The Associated Press

A brain-injured man ruled incompetent to stand trial in the deaths of nine people in a fire at a fireworks store in 1996 could be released from state custody next week.

Sunday, February 24, 2002

A brain-injured man ruled incompetent to stand trial in the deaths of nine people in a fire at a fireworks store in 1996 could be released from state custody next week.

Judge W. Richard Walton scheduled a hearing for Friday in Lawrence County Common Pleas Court to determine whether Todd Hall, 30, of Proctorville, should continue treatment.

The judge’s previous order that Hall live in a state mental health facility expires March 15. Walton could require him to spend up to two more years at the Appalachian Behavioral Healthcare campus in Athens.

Lawrence County prosecutors oppose Hall’s release from the custody of the Ohio Department of Mental Health.

”For his safety and the safety of others, it’s important he remain in some type of restrictive environment,” Prosecutor J.B. Collier Jr. said.

”He doesn’t understand the consequences of his actions. He didn’t think through his actions at Scottown.”

On July 3, 1996, Hall started the deadly fire when he tossed a lighted cigarette onto a shelf crammed with fireworks at the Ohio River Fireworks, located in a wooded hollow near the village of Scottown about 100 miles south of Columbus. Nine people died and 11 were injured.

Hall, who has had the mental capacity of a 10-year-old since his brain was damaged in a 1987 skateboarding accident, has been in several mental hospitals since the fire. He has been a patient at the Athens hospital since Oct. 24, 2000.

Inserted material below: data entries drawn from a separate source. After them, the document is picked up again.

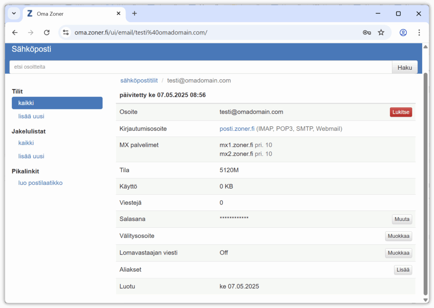Viewport: 434px width, 308px height.
Task: Add an alias with Lisää button
Action: (x=403, y=270)
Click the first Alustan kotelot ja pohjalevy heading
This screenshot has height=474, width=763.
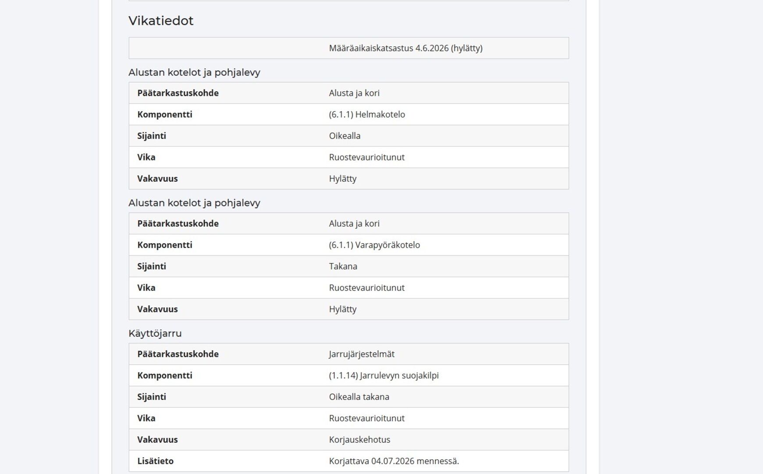[x=194, y=72]
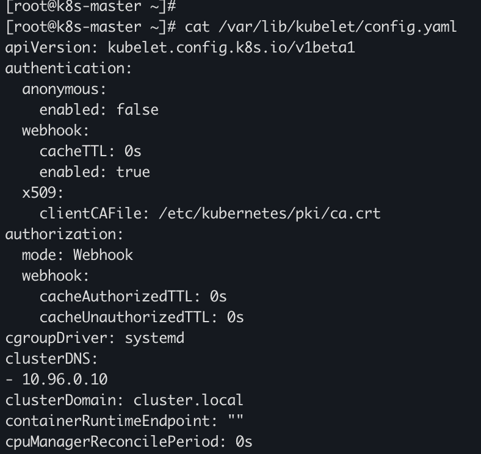Image resolution: width=481 pixels, height=454 pixels.
Task: Click the cacheTTL 0s line
Action: pyautogui.click(x=90, y=151)
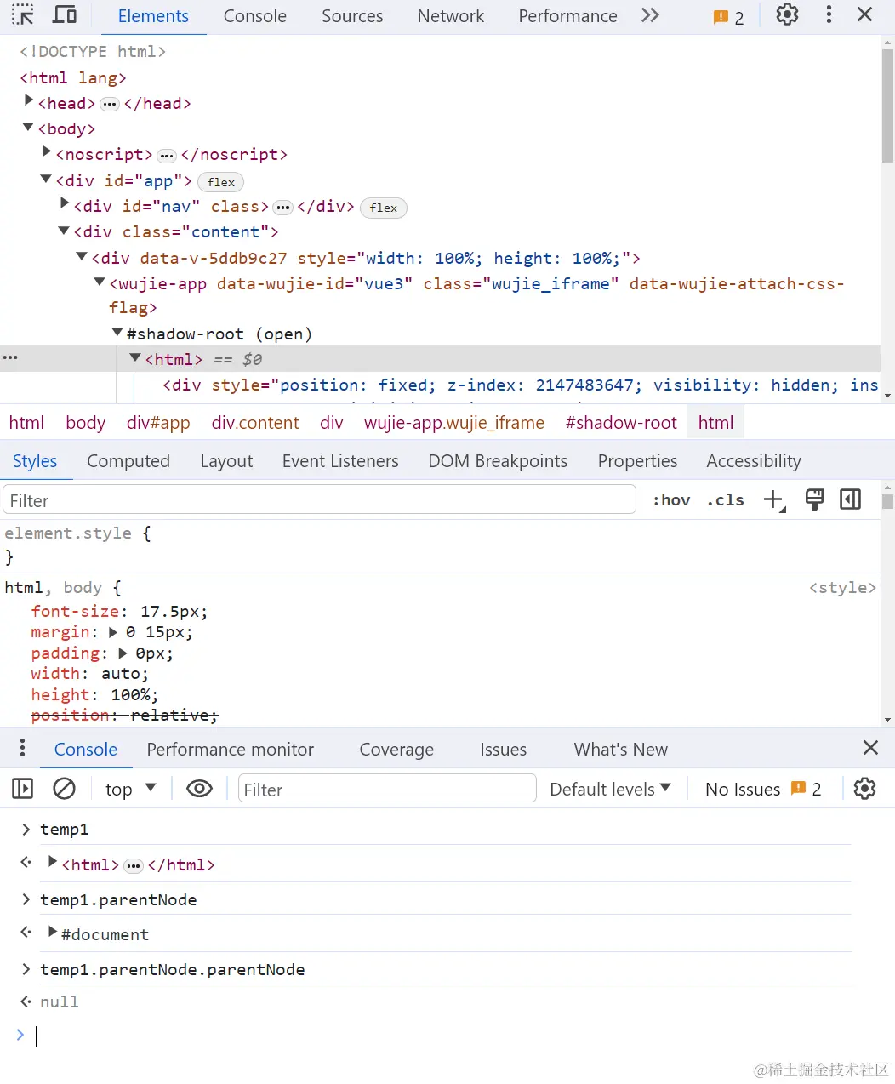The height and width of the screenshot is (1084, 895).
Task: Toggle the .cls element classes button
Action: click(x=725, y=500)
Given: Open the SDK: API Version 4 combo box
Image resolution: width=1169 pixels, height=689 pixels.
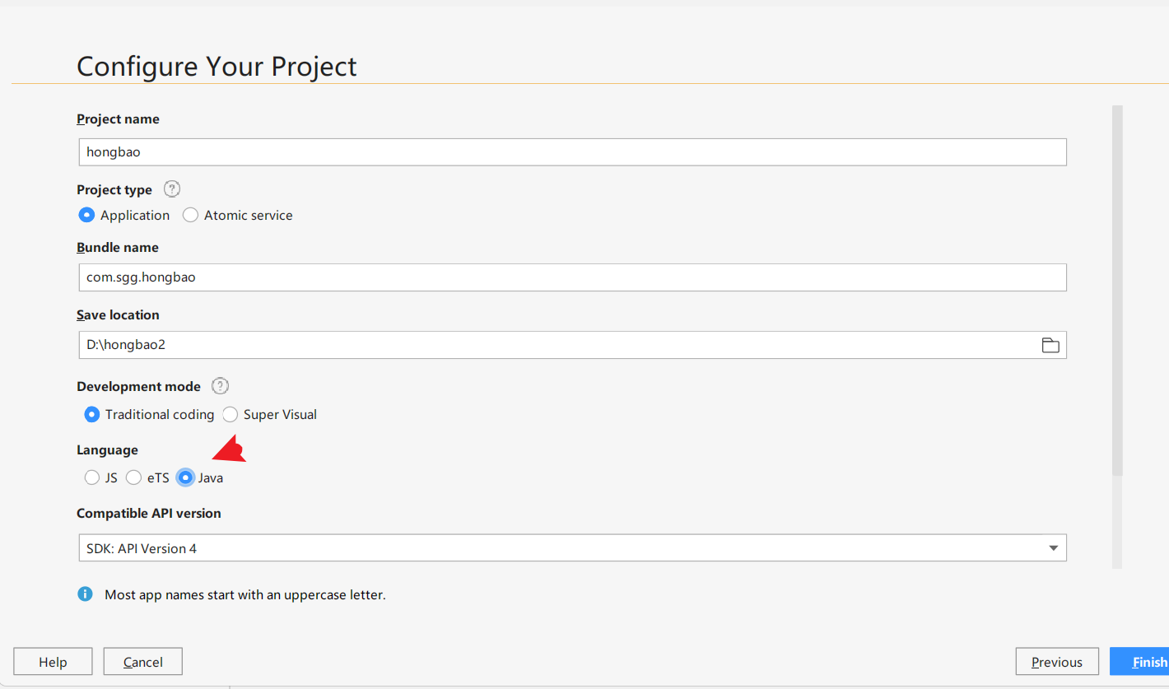Looking at the screenshot, I should tap(573, 548).
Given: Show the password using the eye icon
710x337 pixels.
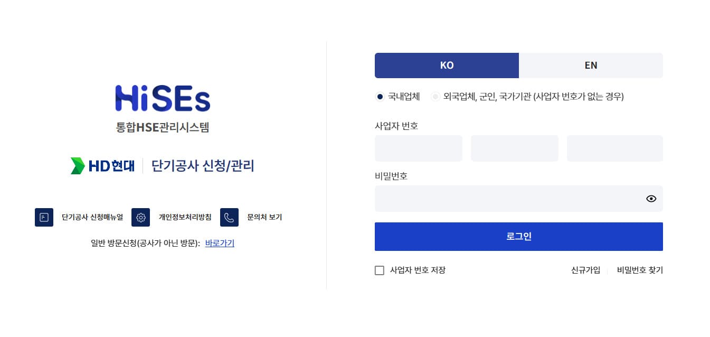Looking at the screenshot, I should pos(651,199).
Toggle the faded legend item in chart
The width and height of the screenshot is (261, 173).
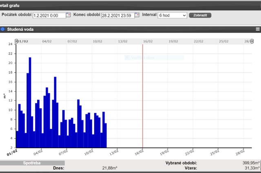pyautogui.click(x=141, y=58)
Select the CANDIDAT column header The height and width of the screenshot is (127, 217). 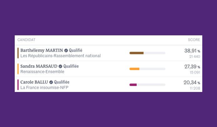tap(26, 40)
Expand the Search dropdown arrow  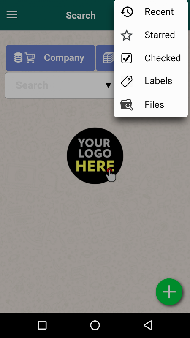click(x=109, y=85)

Hall’s father, James Hall, has said that the staff at the state’s mental health hospitals are not properly trained to work with his son’s disability.

”How can you place somebody in a mental health institution that doesn’t have a mental illness,” Hall asked. ”As far as I’m concerned, Todd’s rights have been violated.”

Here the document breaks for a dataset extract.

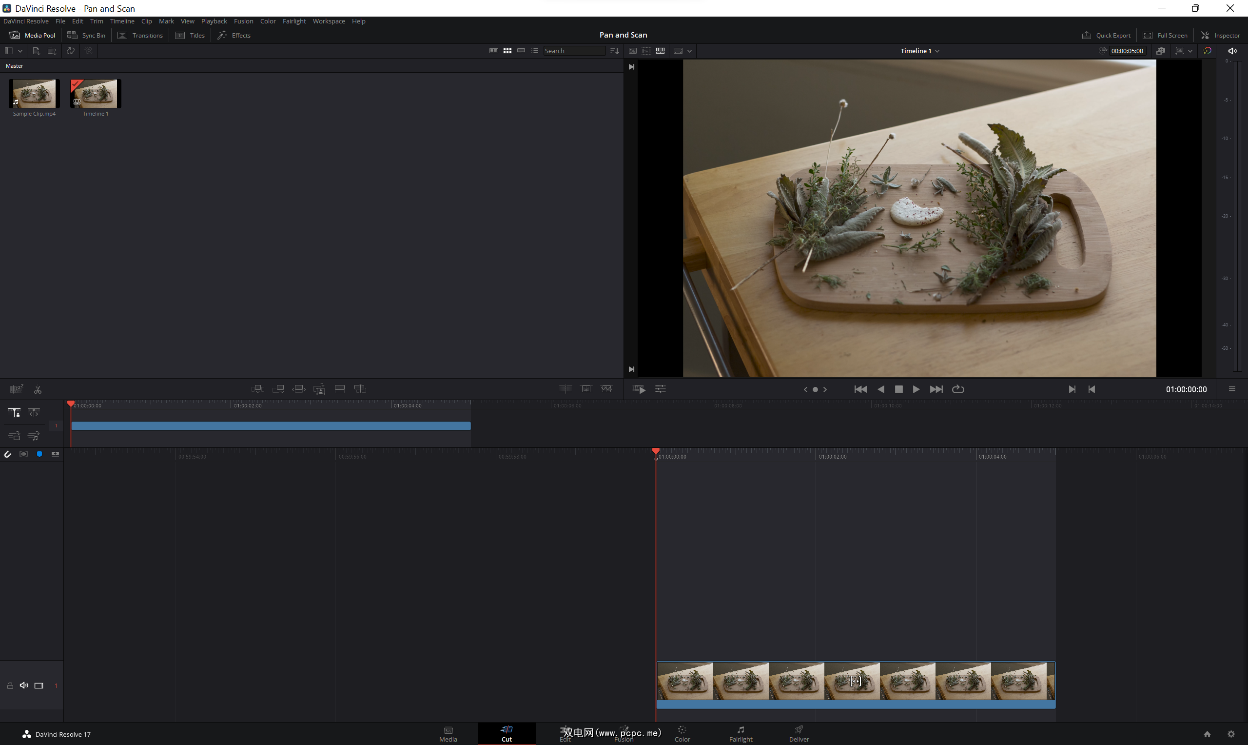1248x745 pixels.
Task: Open the Deliver page
Action: pyautogui.click(x=799, y=733)
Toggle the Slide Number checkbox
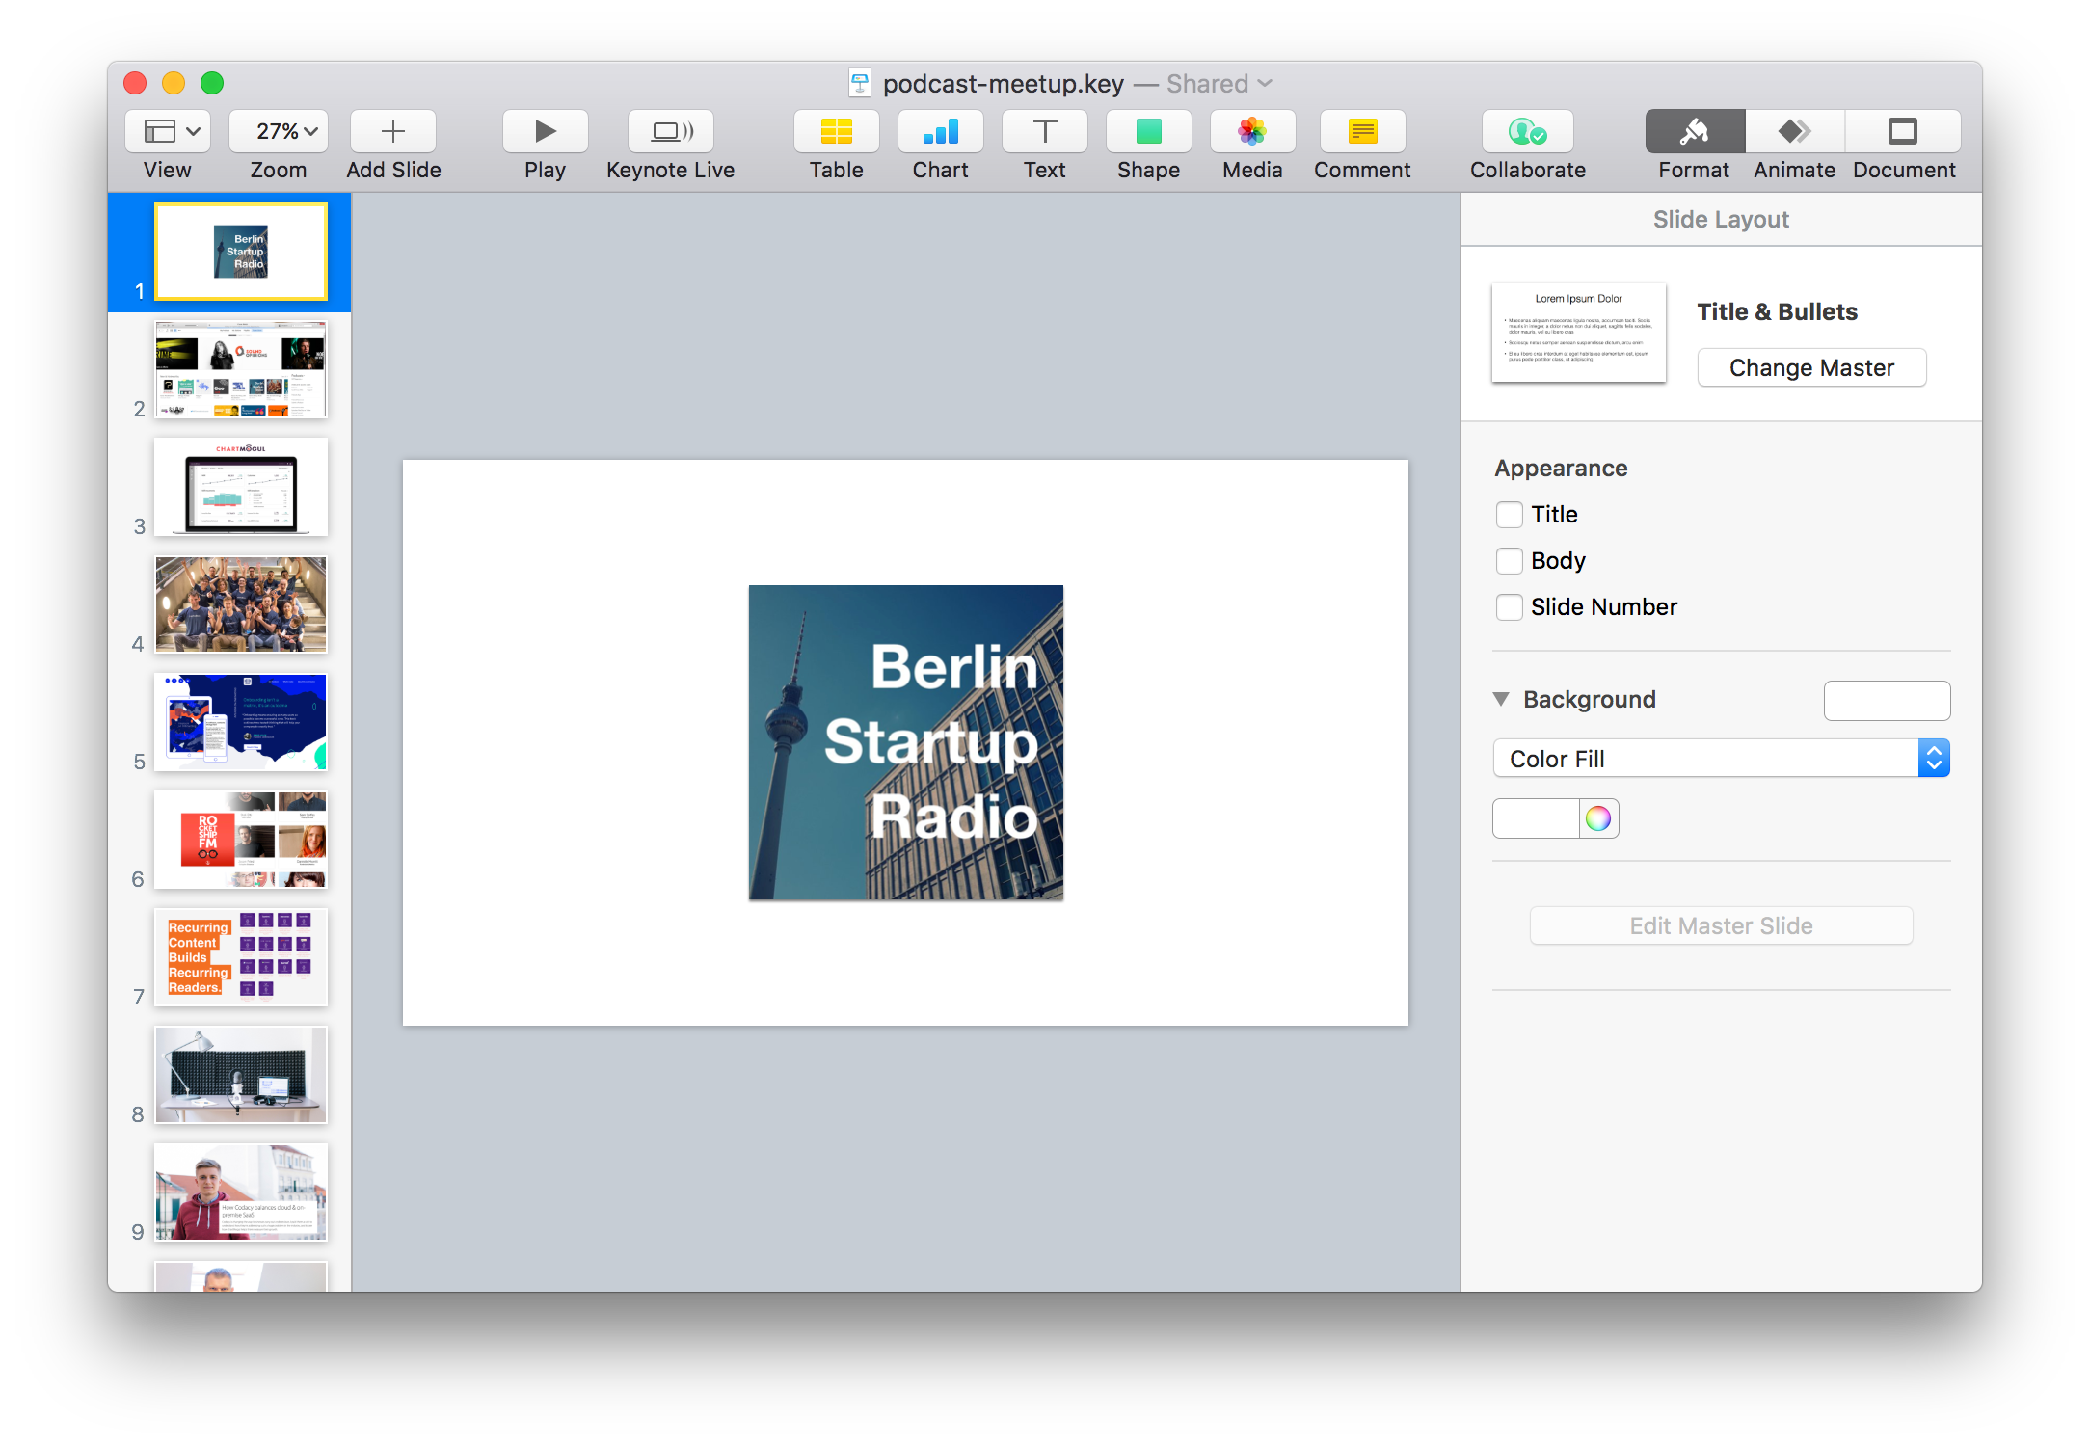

Some family members of those killed in the blaze oppose Hall’s release.

”I don’t want to see him back on the streets,” Marcia Smoot, who was among the injured, told The Herald-Dispatch of Huntington, W.Va., for a story Saturday. ”He should stay in there. It’s been proven his family can’t control him.”

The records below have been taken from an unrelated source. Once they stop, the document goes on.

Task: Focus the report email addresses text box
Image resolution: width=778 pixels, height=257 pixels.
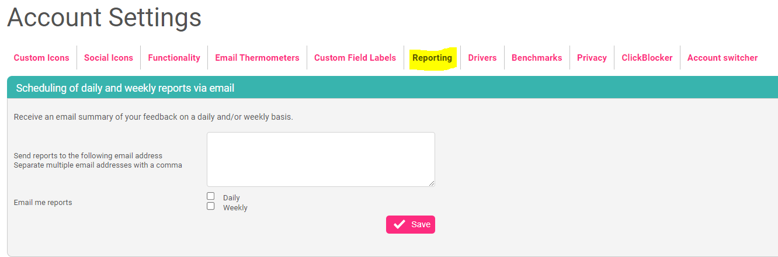Action: click(321, 159)
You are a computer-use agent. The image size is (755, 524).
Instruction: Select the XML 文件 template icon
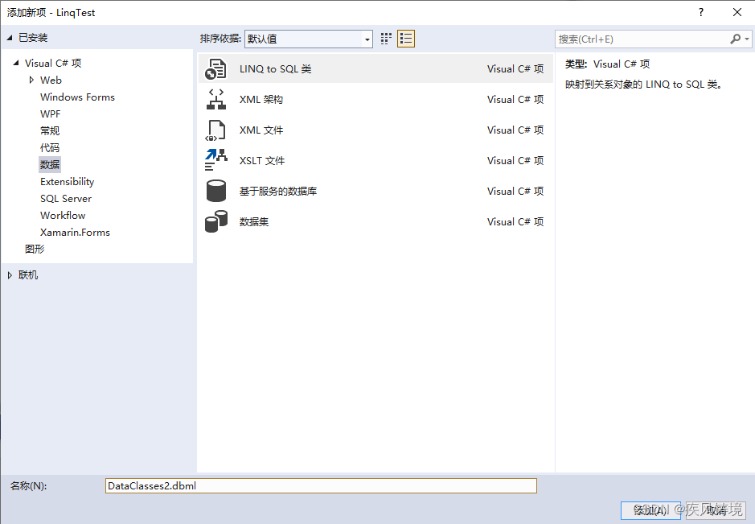coord(217,130)
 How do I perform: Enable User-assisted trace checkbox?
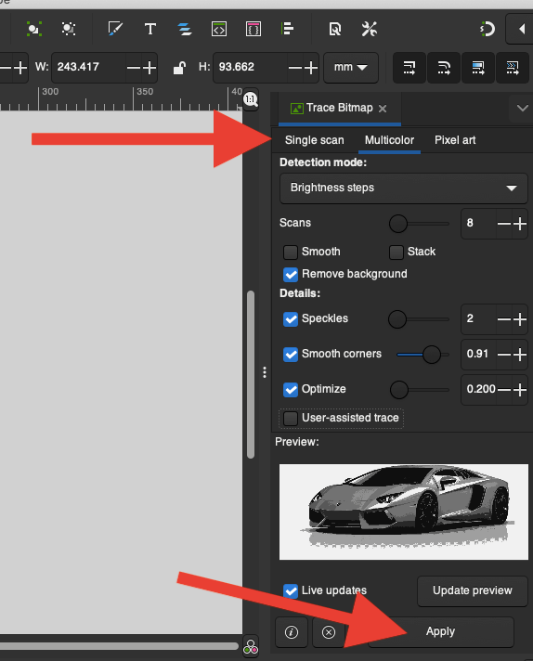[291, 419]
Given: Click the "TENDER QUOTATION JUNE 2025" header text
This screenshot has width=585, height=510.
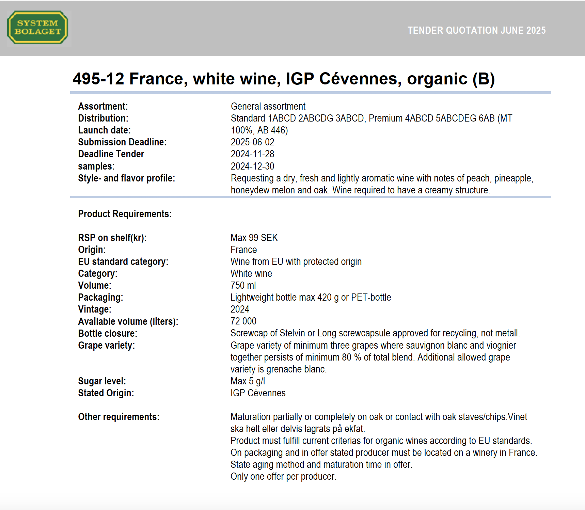Looking at the screenshot, I should [476, 31].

Smoot’s mother, Kathlene Wilks, died from injuries she suffered in the fire.

A recent report by Beverly Williams, a clinical psychologist, stated that because of treatment, Hall no longer is considered a serious threat to staff or other patients even though he has a history of verbal attacks and hostile behavior toward them. However, the report said, he does continue to need close supervision.

”These are chronic problems that are likely to never be completely ameliorated by treatment,” Williams wrote in the report. ”He is making consistent progress, however, and it is hoped that at some point in the future he may be appropriately considered for conditional discharge to a supervised group home setting.”